Three-year drop pleases some, but other parents unhappy.

Spring is the start of the business and academic year in Japan, and it’s also when governmental institutions start their operating year. Because of that, every spring brings with it not just cherry blossoms and wisteria flowers, but a whole slew of new laws and regulations going into effect.

One such change came to Hokkaido, Japan’s northernmost prefecture this week, as the maximum age at which children are allowed to enter public baths for the opposite sex has been lowered.

In the modern era, almost all onsen (hot springs) and sento (public baths) have separate baths for men and women. However, allowances are made for mothers taking their young son with them into the women’s bath, or fathers taking their young daughters into the men’s. Sort of like with parents taking their kids with them into restrooms for the opposite sex, it’s a societal gray area as to what age it’s OK to do that until.

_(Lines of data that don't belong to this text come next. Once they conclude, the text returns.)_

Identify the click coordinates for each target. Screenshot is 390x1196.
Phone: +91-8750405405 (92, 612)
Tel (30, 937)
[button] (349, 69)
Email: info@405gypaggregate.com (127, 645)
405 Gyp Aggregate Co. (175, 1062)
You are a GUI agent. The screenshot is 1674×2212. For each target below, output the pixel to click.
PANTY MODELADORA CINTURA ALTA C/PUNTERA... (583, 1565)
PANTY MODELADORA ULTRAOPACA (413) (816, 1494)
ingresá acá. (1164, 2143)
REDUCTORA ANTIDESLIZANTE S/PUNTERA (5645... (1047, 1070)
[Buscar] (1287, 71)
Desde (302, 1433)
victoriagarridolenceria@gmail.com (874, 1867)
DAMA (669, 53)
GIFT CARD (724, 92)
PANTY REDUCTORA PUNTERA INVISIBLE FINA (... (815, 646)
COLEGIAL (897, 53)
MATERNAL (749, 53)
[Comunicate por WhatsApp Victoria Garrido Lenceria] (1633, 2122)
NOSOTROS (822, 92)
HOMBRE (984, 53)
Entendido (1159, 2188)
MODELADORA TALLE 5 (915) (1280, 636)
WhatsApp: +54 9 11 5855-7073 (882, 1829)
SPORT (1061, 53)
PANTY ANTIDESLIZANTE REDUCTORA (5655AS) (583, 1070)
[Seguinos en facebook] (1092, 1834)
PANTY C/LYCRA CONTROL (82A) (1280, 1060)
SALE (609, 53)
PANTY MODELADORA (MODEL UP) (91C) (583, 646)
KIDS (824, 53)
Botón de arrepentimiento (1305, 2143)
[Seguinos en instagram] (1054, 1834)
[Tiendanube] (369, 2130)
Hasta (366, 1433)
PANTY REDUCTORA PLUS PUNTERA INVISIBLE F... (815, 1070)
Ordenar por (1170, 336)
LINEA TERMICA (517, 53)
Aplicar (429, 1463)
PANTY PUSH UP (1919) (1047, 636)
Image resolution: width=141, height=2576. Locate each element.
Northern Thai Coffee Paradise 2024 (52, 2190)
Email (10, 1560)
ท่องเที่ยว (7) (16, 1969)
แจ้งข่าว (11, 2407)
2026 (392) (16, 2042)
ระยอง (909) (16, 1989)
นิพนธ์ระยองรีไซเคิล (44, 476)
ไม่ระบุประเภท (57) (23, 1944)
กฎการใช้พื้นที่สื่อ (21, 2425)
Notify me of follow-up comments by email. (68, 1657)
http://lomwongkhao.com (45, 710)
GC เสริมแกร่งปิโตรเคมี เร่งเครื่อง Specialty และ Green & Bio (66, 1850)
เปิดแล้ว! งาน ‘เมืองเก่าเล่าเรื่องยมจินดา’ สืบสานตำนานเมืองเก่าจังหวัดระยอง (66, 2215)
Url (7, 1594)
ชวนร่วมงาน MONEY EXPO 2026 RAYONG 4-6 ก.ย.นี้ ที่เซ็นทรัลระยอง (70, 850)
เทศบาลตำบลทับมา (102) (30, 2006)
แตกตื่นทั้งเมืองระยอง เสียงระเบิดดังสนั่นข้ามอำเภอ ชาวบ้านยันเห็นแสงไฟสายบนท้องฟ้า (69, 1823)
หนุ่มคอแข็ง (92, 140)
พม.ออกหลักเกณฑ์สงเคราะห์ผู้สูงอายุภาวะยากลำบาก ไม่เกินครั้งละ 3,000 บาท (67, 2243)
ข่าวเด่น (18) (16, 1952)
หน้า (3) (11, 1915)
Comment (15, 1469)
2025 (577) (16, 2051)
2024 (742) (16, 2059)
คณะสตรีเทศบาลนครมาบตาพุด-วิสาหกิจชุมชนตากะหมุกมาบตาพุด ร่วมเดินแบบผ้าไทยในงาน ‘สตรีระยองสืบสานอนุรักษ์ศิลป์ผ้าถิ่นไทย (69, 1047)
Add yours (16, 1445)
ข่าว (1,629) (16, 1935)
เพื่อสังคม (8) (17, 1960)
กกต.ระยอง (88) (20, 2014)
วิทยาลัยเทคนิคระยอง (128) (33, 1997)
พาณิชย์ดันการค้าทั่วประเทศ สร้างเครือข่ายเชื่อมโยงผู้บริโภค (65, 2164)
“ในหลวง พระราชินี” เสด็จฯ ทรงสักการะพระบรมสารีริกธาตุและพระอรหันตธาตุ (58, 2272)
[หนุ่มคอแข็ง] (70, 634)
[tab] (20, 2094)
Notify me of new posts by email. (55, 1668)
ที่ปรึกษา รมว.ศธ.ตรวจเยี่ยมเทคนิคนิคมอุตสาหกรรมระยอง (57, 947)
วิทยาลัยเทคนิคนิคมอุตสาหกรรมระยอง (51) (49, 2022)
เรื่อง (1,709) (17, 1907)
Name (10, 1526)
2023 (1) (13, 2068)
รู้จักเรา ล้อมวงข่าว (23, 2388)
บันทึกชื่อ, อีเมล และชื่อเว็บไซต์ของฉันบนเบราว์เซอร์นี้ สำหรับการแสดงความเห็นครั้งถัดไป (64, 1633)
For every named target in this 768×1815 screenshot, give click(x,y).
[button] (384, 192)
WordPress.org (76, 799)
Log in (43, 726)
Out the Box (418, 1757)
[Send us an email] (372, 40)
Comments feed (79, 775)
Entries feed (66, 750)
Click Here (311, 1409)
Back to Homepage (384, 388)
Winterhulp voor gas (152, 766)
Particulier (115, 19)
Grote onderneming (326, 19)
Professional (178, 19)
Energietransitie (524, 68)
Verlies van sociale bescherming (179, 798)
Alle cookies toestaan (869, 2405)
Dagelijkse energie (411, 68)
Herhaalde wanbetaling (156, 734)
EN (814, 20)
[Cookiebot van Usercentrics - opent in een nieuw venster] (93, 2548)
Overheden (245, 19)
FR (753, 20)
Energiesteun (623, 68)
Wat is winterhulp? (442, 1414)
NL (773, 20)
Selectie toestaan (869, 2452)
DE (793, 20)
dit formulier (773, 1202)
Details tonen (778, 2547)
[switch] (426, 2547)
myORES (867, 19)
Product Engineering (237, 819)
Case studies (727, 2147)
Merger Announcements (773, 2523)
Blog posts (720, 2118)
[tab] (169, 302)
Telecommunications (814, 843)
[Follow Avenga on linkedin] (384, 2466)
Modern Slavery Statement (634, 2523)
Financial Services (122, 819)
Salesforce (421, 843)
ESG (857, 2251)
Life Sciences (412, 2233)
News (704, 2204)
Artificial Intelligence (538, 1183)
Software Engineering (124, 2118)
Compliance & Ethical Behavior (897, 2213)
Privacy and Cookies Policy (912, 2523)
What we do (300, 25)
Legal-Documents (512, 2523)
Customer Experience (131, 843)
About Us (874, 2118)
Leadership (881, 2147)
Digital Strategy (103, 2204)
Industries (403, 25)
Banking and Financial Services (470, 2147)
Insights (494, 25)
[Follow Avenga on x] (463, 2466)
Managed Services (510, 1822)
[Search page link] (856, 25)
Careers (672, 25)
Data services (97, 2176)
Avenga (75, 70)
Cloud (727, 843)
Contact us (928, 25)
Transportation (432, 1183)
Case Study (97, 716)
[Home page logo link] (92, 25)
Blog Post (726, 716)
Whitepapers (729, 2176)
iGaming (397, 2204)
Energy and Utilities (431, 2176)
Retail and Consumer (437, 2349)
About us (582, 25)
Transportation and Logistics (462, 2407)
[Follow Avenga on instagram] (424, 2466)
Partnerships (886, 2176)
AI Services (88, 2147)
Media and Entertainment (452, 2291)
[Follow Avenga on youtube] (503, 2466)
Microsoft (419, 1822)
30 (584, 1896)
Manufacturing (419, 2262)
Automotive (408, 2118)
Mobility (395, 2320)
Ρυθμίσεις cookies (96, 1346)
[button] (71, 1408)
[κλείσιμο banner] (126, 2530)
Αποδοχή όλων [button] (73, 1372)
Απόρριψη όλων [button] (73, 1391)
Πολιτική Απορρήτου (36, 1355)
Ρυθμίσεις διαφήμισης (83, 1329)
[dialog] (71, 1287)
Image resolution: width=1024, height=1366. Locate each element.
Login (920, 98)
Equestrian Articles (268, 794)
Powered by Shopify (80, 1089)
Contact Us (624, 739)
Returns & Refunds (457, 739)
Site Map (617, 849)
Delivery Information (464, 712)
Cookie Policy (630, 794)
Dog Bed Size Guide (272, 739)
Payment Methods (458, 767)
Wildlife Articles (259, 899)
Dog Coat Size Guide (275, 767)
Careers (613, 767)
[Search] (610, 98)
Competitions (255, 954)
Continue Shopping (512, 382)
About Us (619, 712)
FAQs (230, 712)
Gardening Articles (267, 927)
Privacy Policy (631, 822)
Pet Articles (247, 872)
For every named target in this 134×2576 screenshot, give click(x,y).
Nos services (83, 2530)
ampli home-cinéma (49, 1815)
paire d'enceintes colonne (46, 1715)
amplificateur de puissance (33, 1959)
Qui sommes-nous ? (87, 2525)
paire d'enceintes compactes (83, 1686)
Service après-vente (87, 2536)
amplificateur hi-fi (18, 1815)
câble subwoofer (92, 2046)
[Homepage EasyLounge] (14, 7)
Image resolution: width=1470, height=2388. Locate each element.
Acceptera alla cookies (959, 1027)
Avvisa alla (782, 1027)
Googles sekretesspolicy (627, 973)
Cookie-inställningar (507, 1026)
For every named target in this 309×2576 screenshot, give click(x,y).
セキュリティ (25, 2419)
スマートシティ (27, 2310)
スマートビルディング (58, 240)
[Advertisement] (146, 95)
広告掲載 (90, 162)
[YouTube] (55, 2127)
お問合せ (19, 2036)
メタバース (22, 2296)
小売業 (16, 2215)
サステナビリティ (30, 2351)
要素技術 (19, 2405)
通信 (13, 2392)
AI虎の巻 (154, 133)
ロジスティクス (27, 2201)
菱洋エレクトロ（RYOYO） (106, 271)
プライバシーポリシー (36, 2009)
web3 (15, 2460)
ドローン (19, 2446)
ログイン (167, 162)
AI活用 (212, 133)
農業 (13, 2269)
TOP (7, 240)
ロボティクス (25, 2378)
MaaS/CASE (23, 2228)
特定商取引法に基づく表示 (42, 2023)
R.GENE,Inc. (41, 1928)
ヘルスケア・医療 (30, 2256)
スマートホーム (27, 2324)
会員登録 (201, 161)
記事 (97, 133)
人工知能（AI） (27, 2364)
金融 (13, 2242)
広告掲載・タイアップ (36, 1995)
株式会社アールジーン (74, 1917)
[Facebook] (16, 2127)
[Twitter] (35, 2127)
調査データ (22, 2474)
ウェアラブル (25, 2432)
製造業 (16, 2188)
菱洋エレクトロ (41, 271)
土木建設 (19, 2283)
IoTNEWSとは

Legally, though, in Hokkaido the limit for taking boys into the women’s bath or girls into the men’s bath was up until the kid’s 10th birthday. That changed this week, and as of April 11 children will be barred from entering the opposite sex’s bath starting at the age of 7.

The impetus for the change appears to be a study conducted by Japan’s Ministry of Health, Labor and Welfare in 2021 which determined that six or seven were the ages at which the largest proportions of children (or perhaps their parents who were answering for them, as the exact methodology is unclear) said they would be embarrassed being unclothed in a bath with people of the opposite sex.

▼ In addition to the baths themselves, onsen and sento changing areas don’t often provide much privacy either.

Reactions to the new law have been mixed. Supporters say that it’s an important step both in protecting children and making adult customers feel comfortable. “Kids grow up so fast these days,” said a woman interviewed by Sapporo Television Broadcasting on the day the new law went into effect. On the other hand, some single parents, as well as married parents who periodically visit hot springs or public baths with their children but without their spouse, have voiced concerns. Not only do they worry about their children’s safety, they also worry about the possibility of their unattended 10-year-old getting rambunctious and creating a noisy, unpleasant atmosphere for other customers who have come to the bath to relax.

With at-home bathing facilities now the norm in Japan, regular trips to a public bath are no longer a necessity for most people. Instead, a trip to a hot spring, and increasingly even a sento, is seen as a leisure activity, so dissenting voices are unlikely to persuade lawmakers to revert back to the old, higher age limit, and with Tokyo also having lowered the age when kids have to start bathing in their own sex’s bath from 10 to 7, there’s a good chance we’ll see other prefectures following suit.